I don't think the writer was referring to the Miss river levees, but I could be wrong. I think he was referring to the other levees (although some were built locally and are now maintained by USCOE). If NO and the surrounding areas never drained swamp and built levees, NO would have just built on the higher parts of the city. Slab houses would not have been built. Flooding losses would have been reduced. The levees changed the building practices of the people inside them, to our detriment. I am not advocating that the levees should be removed, or that the feds should not be on the hook b/c their levees did not perform as designed. But, I think the point is when the levees work everything is good. When they fail, the losses are greater. But, it's all in the past and this is just Monday morning quaterbacking anyway.

Michael said...

The Flood Control Acts authorizing various construction projects nationwide were passed by Congress in open votes and presumably with open debate. I don't recall any restrictions on citizen action in regards to these votes. Interested or motivated parties could have contacted their representatives and/or senators, rallied, lobbied, written letters, or otherwise acted for or against the legislation. If they didn't, well, too bad. The various acts are now and continue to be the law.

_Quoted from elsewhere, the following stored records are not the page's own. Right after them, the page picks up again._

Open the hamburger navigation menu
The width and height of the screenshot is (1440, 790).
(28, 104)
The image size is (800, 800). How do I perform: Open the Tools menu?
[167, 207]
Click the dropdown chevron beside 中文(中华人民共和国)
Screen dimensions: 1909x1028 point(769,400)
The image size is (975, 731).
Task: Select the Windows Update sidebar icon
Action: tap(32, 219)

Now, the government is allowed, also by law, to effectively immunize themselves from being sued for the equivalent of breach of contract, no pun intended, however, if I remember right, that didn't prevent the filing of claims by parties in the event that immunity is revoked (presumably by court decision).

But, until that is resolved, the fact is that the federal government reneged on the provisions of the various acts, at least in regards to New Orleans. And, unless the legislation is repealed, the government will remain in violation.